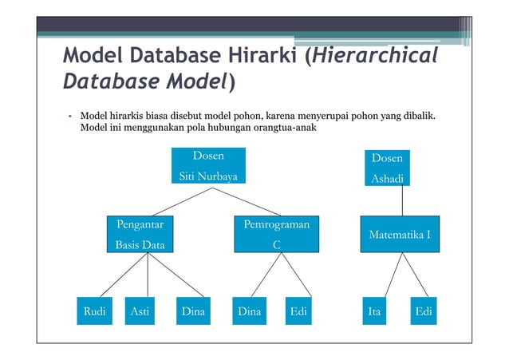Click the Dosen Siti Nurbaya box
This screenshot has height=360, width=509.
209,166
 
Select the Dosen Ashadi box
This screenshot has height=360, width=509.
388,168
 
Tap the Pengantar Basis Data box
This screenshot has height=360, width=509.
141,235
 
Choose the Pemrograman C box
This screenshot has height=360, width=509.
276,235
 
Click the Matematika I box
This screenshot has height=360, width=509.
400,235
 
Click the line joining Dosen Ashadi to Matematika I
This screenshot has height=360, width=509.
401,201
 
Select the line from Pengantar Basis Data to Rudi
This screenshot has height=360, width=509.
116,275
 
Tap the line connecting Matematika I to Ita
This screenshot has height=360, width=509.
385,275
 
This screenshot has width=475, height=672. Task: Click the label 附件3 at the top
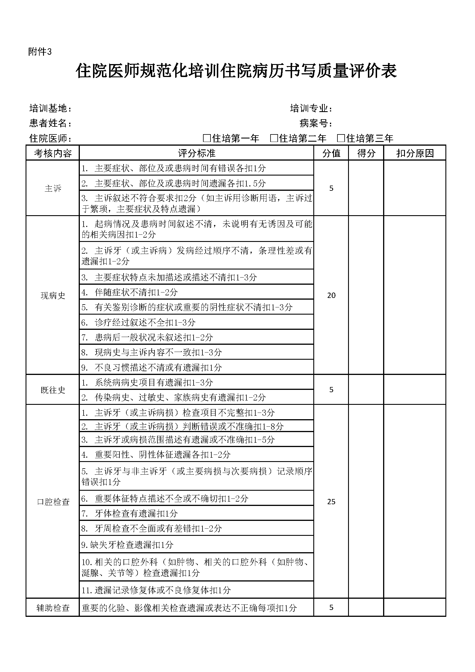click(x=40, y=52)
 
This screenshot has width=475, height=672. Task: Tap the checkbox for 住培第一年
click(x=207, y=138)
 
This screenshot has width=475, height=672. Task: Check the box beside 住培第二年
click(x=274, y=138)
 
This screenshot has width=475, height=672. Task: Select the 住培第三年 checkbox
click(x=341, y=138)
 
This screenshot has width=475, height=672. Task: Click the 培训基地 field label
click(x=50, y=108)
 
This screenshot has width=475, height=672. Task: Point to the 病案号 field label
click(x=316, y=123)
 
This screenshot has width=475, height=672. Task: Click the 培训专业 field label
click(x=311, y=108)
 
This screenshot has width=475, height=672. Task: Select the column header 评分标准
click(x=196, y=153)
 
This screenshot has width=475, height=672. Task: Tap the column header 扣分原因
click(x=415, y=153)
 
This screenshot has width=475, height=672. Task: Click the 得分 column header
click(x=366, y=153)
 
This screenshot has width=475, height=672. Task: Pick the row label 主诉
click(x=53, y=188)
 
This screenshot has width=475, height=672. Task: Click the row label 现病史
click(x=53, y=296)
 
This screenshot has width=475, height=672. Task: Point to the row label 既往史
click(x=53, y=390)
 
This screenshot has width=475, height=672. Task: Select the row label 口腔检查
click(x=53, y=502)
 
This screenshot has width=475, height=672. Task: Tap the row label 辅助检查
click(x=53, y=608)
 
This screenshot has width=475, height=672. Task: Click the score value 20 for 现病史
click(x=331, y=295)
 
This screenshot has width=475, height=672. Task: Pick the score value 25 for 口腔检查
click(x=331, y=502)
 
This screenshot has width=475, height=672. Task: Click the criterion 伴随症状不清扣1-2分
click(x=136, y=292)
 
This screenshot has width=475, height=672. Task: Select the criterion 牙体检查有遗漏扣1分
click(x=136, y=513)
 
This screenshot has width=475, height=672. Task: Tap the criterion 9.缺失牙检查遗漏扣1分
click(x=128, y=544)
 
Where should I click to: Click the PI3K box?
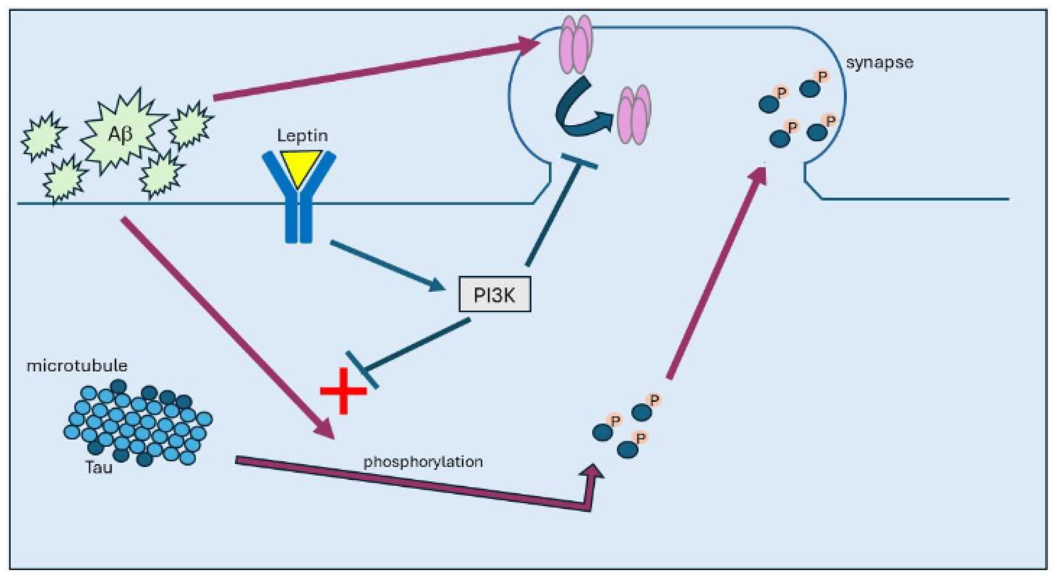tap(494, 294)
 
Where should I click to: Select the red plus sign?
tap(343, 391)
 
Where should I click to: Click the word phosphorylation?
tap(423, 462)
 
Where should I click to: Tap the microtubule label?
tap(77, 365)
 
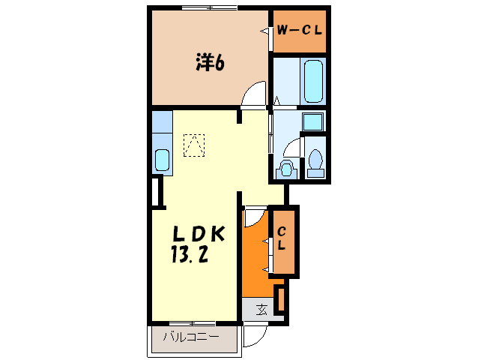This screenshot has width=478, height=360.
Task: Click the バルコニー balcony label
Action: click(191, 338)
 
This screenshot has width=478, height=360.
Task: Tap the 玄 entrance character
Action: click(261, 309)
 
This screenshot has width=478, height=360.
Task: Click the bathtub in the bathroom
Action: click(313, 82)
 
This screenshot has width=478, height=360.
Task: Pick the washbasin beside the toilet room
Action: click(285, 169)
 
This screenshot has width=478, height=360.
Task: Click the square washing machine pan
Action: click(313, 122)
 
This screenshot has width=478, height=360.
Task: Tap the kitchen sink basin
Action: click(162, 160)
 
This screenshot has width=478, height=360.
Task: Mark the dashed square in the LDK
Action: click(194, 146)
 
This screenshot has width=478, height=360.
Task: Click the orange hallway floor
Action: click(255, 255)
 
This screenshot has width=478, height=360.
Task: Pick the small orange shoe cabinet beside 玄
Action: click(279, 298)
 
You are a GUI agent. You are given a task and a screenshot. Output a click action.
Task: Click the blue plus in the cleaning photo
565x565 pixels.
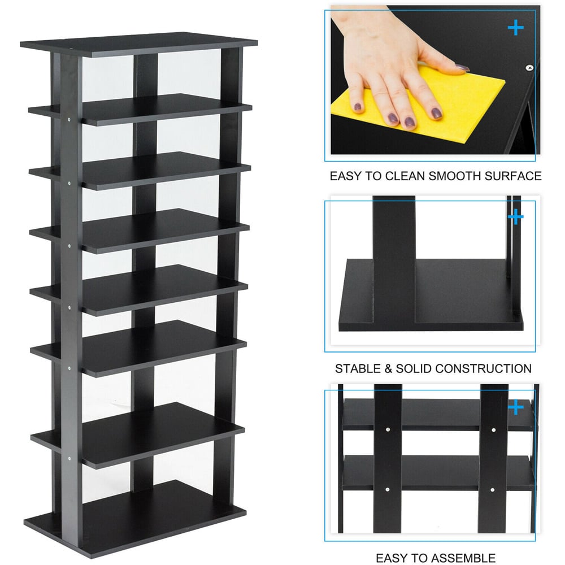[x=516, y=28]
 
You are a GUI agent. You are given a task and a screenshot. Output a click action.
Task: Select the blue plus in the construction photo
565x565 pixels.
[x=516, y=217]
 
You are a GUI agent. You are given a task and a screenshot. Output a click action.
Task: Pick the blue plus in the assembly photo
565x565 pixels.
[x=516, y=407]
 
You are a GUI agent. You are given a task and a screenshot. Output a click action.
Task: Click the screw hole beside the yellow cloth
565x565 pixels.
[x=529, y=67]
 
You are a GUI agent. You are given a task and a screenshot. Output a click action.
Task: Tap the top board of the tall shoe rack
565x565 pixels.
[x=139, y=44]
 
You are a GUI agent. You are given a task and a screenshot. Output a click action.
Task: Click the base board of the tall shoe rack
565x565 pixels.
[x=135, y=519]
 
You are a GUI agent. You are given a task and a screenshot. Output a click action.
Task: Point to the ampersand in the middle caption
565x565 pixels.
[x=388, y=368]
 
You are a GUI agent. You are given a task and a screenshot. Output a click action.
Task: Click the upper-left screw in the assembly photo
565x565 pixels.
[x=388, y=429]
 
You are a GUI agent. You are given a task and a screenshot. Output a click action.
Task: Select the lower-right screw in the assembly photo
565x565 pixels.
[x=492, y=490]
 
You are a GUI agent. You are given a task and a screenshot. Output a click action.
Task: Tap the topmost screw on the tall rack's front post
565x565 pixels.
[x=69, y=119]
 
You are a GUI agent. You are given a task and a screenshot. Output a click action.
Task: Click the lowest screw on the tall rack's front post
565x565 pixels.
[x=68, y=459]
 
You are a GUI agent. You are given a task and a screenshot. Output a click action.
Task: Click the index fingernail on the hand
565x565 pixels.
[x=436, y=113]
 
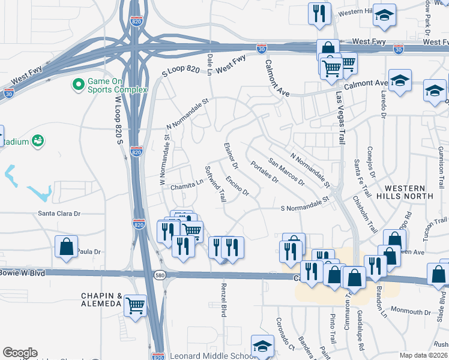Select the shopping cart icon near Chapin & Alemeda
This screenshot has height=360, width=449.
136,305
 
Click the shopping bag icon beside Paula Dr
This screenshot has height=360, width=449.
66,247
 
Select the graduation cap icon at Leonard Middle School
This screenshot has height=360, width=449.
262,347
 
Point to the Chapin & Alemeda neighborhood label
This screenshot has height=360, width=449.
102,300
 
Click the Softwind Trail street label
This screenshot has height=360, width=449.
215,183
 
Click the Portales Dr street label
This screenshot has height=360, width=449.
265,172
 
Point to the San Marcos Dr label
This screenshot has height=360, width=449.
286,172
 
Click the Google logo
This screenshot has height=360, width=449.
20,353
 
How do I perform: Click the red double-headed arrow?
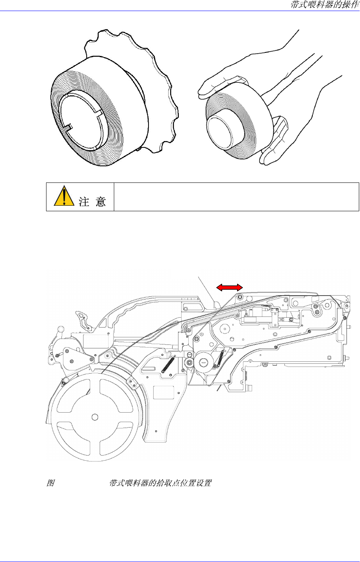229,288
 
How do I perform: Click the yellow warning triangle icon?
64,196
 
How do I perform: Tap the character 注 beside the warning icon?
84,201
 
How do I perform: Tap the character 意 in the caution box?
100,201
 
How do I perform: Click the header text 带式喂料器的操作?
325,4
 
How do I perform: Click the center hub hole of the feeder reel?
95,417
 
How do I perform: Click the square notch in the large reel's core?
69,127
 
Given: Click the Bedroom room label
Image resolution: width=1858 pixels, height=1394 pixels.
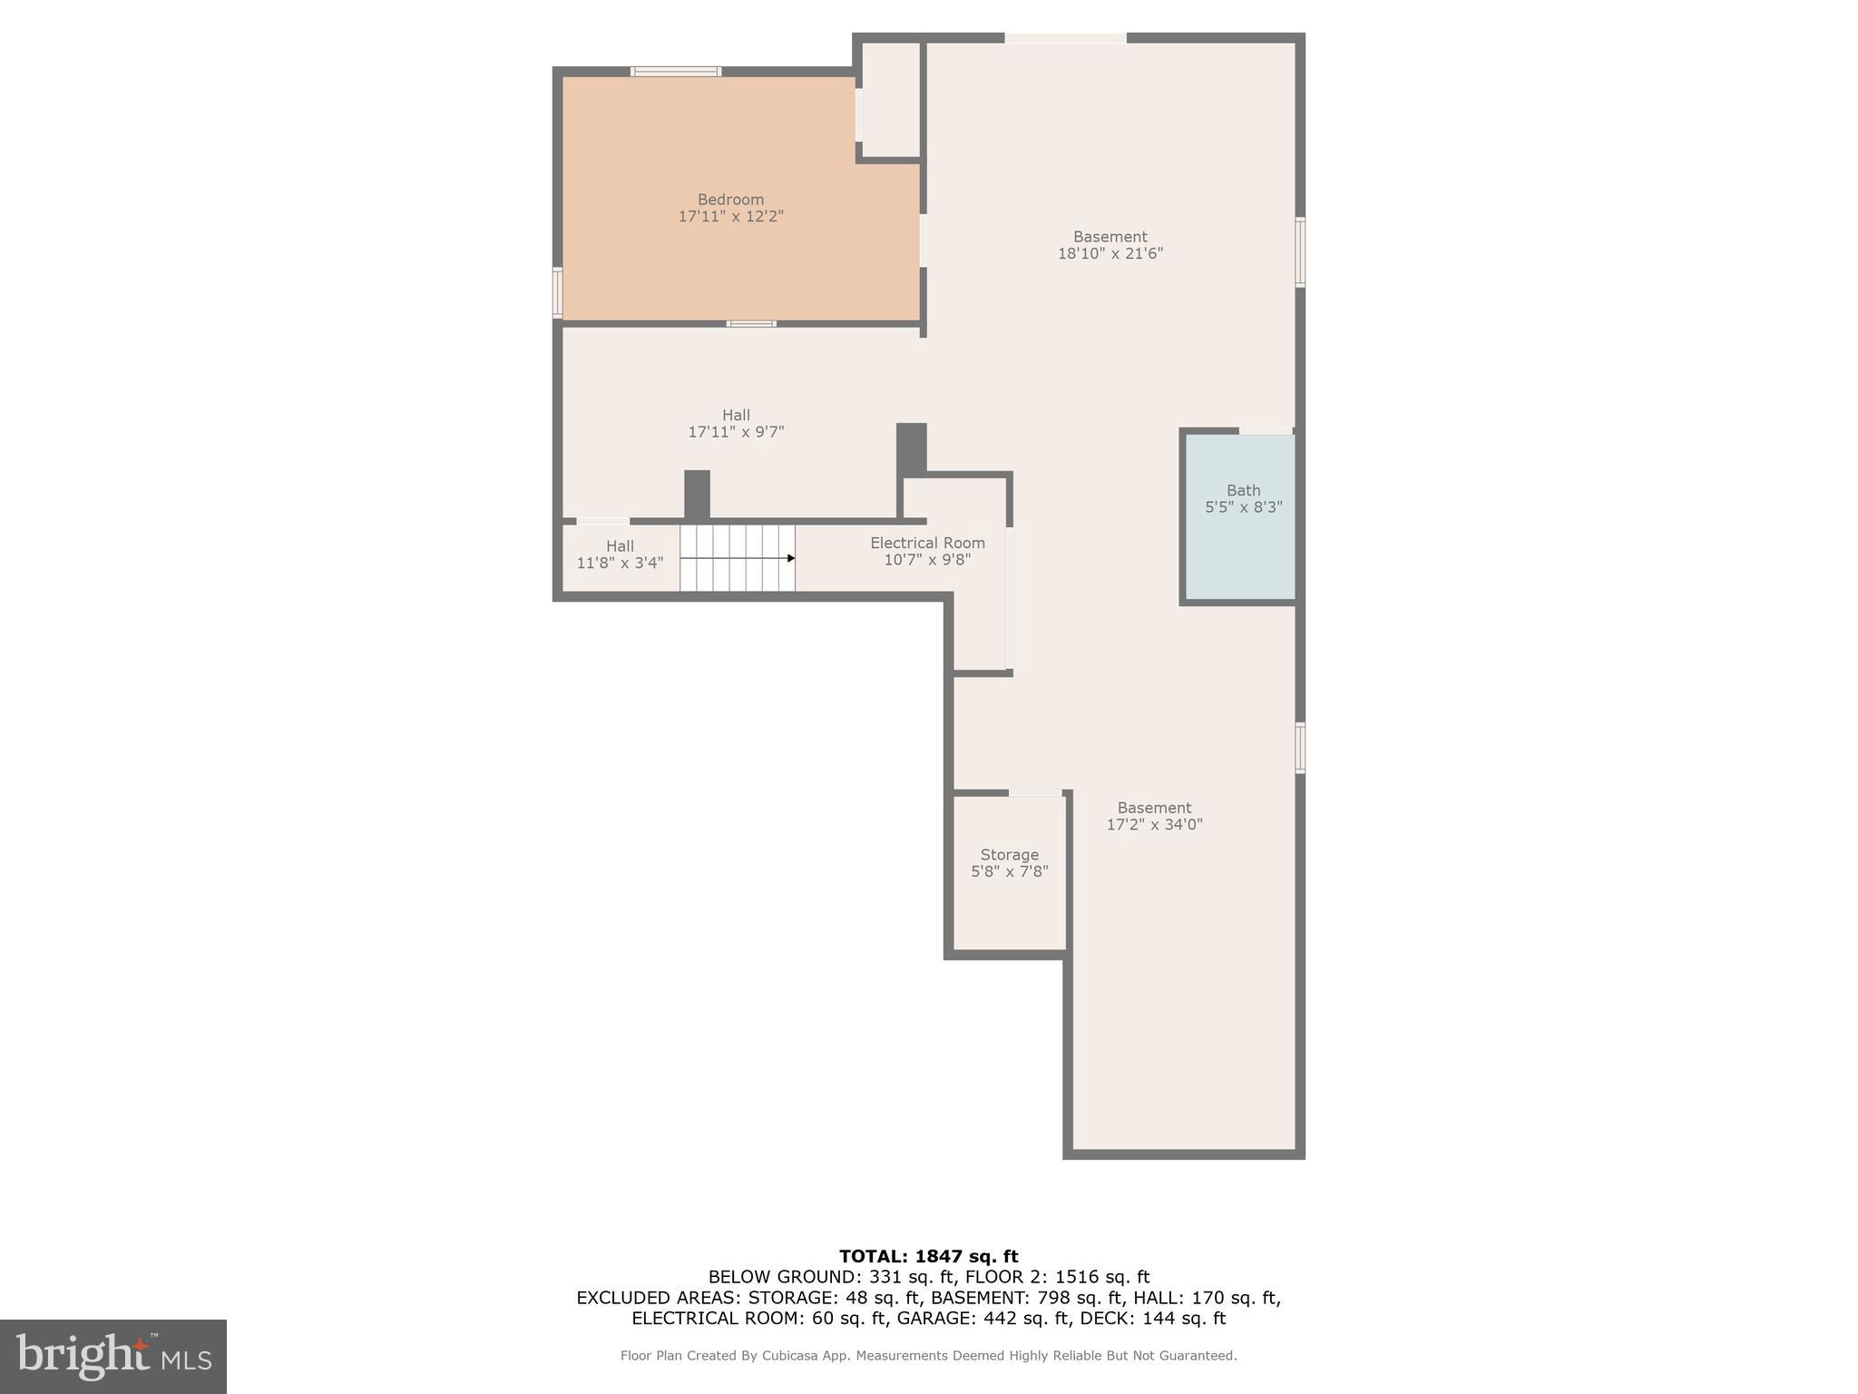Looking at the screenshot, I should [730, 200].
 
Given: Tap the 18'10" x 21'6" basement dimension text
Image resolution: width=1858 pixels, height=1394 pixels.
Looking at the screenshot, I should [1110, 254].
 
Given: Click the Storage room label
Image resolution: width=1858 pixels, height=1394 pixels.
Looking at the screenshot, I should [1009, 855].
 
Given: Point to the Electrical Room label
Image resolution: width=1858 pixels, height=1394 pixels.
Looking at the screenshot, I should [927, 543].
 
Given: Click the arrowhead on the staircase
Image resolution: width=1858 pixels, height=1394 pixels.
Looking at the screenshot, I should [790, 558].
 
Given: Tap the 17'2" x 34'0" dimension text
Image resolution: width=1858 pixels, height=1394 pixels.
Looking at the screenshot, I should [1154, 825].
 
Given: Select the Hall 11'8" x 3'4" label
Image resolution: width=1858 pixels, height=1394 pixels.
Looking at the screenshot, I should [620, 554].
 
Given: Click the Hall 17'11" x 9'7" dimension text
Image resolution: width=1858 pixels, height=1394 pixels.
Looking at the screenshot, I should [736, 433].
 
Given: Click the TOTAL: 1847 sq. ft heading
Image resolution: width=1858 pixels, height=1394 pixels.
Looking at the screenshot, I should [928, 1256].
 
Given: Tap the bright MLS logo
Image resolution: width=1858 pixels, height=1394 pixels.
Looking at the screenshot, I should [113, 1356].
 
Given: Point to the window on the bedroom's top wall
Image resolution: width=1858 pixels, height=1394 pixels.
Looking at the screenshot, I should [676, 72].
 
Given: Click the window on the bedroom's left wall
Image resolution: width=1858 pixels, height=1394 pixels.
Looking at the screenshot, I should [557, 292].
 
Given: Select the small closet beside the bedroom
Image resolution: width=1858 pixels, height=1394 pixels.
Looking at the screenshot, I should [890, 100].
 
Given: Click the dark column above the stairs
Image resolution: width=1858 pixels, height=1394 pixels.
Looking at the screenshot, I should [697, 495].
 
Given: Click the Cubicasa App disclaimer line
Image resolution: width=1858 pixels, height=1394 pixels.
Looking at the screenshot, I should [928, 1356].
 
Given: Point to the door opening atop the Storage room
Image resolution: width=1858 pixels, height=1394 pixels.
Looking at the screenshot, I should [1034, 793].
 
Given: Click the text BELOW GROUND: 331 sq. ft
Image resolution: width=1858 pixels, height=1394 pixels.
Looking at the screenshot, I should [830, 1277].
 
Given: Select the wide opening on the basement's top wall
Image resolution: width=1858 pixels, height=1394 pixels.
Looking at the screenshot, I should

■ OBJECTIVE ■
Could you rewrite the stretch of the listing from its start through the line containing "click(x=341, y=138)", keeping every line, requests included, but with each answer coordinate multiplied by 0.55 and rounded to a whole number, halves rounding up? Leave the pictures out.

■ EXPECTED ANSWER ■
Click the Dosen Siti Nurbaya box
This screenshot has height=360, width=509.
115,91
 
Select the Dosen Ashadi box
This screenshot has height=360, width=509.
213,92
 
Tap the Pengantar Basis Data box
This screenshot has height=360, width=509.
78,129
 
Choose the Pemrograman C box
This screenshot has height=360, width=509.
152,129
 
Click the Matematika I box
This screenshot has height=360, width=509.
220,129
 
Click the line joining Dosen Ashadi to Matematika I
This screenshot has height=360, width=509.
221,111
 
Select the line from Pengantar Basis Data to Rudi
This screenshot has height=360, width=509.
64,151
 
Tap the line connecting Matematika I to Ita
This screenshot has height=360, width=509.
212,151
 
This screenshot has width=475, height=672. Task: Click the label 附件3 at the top
click(x=22, y=29)
 
This screenshot has width=475, height=672. Task: Tap the checkbox for 住培第一年
click(x=114, y=76)
 
This screenshot has width=475, height=672. Task: Check the box beside 住培第二年
click(x=151, y=76)
 
This screenshot has width=475, height=672. Task: Select the 住培第三年 checkbox
click(x=188, y=76)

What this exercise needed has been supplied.